Ordnance and Gunnery—Practical Pyrotechny; Ben-ton’s Course of Instruction in Ordnance and Gunnery.

Spanish.—Josse’s Grammar; Morales’ Progressive Reader; Ollendorf’s Oral Method, applied to the Spanish by Velasquez and Simmone.

Cavalry Tactics—Cavalry Tactics for United States Service; Youatt on the Horse.

Cavalry. —Practical Instruction in Cavalry Exercise.

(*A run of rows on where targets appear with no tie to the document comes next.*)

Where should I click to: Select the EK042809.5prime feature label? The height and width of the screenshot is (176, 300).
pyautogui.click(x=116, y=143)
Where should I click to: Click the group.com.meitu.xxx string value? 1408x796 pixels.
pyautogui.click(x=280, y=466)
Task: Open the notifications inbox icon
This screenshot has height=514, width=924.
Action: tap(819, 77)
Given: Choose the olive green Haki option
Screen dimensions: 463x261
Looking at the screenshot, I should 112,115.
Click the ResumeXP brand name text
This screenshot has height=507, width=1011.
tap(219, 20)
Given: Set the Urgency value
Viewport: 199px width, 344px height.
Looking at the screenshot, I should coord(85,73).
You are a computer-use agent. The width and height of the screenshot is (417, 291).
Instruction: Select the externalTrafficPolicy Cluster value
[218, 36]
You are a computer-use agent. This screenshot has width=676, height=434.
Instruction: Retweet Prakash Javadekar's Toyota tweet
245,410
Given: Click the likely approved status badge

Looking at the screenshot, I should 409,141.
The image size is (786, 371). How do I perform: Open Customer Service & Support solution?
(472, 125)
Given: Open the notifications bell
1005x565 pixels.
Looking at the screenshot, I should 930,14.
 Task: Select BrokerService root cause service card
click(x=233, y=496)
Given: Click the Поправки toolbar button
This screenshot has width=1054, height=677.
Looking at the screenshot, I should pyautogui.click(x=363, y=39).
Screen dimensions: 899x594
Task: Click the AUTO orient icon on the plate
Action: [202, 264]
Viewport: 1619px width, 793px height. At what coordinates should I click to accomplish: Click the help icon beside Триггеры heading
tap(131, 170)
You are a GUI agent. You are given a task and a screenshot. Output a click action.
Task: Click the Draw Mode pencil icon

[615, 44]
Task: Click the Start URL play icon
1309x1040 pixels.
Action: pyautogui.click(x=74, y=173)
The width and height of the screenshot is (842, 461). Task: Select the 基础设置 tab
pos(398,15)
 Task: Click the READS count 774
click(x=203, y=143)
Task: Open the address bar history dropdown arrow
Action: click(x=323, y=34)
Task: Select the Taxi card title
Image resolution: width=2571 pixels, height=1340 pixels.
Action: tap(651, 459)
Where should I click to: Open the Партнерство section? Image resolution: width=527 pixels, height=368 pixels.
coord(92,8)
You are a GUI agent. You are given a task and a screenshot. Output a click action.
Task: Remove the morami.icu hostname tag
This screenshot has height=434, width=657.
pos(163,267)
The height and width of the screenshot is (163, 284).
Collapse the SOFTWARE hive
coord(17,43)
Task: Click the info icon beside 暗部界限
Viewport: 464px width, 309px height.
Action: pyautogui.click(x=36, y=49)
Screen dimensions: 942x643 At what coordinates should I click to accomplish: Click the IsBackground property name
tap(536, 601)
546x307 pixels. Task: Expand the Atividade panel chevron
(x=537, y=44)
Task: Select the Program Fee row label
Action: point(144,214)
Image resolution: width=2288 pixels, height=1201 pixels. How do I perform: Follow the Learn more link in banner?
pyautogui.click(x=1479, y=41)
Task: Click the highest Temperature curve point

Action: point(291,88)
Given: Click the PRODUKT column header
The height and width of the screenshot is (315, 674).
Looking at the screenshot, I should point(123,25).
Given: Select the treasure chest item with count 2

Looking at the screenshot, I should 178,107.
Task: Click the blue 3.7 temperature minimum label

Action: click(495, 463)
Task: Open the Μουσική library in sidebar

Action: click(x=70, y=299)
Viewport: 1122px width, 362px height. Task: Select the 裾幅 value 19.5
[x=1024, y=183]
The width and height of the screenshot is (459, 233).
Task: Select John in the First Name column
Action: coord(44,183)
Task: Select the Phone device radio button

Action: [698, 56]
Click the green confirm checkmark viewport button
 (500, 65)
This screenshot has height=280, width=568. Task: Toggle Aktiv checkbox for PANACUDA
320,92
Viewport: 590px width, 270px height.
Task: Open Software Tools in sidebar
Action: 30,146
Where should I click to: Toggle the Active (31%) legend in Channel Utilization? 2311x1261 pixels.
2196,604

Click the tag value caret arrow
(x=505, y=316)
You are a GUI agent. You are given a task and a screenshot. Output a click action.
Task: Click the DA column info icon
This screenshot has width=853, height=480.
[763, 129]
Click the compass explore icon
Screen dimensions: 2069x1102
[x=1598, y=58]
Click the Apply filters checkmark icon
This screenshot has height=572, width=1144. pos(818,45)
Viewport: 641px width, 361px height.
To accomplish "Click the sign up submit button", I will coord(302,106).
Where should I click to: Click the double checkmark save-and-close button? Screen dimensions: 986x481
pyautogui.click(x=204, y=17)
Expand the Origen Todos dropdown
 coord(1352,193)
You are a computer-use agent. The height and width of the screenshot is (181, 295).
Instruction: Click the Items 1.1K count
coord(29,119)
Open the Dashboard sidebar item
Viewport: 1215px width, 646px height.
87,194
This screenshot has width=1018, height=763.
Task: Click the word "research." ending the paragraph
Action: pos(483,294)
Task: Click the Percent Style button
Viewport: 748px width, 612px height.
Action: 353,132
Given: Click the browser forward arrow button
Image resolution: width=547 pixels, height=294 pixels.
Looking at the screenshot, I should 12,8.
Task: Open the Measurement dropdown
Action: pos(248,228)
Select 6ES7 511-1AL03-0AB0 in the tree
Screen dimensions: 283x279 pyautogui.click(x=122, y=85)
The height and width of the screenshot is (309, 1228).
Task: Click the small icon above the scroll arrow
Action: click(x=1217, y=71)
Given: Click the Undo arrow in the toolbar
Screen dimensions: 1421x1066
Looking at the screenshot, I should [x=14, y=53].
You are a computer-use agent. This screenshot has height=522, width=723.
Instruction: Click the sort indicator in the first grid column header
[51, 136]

566. The first appointment is only a conditional one; and the cadet must pass the preliminary examinations, and the semi-annual examination in January following, before he can receive his warrant, which is then made out, to date from the 3d of June previous. At the time of receiving his warrant, the cadet takes the oath of allegiance to the United States, and that he will serve them honestly and faithfully for eight years from the date of his warrant, unless sooner discharged. The following section of the Act of August 3, 1861, requires the following oath to be taken on admission,

"Sec. 8. And be it further enacted, That no cadet, who has been or shall hereafter be reported as deficient, either in conduct or studies, and recommended to be dis charged from the Academy, shall be returned or reappointed, or appointed to any place in the army before his class shall have left the Academy and received their commissions, unless upon the recommendation of the academic board of the Academy: Provided, That all cadets now in the service, or hereafter entering the Military Academy at West Point, shall be called on to take and subscribe the following oath: ‘I, A. B., do solemnly swear that I will support the Constitution of the United States, and bear true allegiance to the national government; that I will maintain and defend the sovereignty of the United States paramount to any and all allegiance, sovereignty, or fealty I may owe to any State, county, or country whatsoever; and that I will at all times obey the legal orders of my superior officers and the rules and articles governing the armies of the United States.’ And any cadet or candidate for admission who shall refuse to take this oath shall be dismissed from the service."

567. During the months of July and August, all the cadets, except the second class, which is then on furlough, go into an encampment at the post, and are employed in military duties and exercises in the field until September. During this period they enjoy a relaxation from study; and, although they are quite busily employed, they still have good opportunities for pleasure and amusement, and for cultivating the lighter accomplishments that tend to complete their education as accomplished gentlemen.

568. During this season, the place is thronged by visitors from all parts of the United States. Many of their friends visit them; they are permitted to have social parties, which the visitors are fond of attending, provided with music and attended with dancing. They have the benefit of a dancing-master during this period; and, in connection with the superior society that is convened there at this time, the cadet has the opportunity of learning correct manners, ease of deportment, and a knowledge of the great world, from which he is in the main excluded during the remainder of the year. It is only necessary to caution the cadet not to become too much devoted to this part of his experience, so as to detract from the more serious duties on which, after all, his best energies must be expended to insure success.

NOTE—During the rebellion, the vacancies from the seceded States have been filled by appointments from the armies occupying those States. Candidates of the proper age are summoned before a board under the direction of the commanding officer, and the appointments are made on the recommendation of the board, after a thorough examination.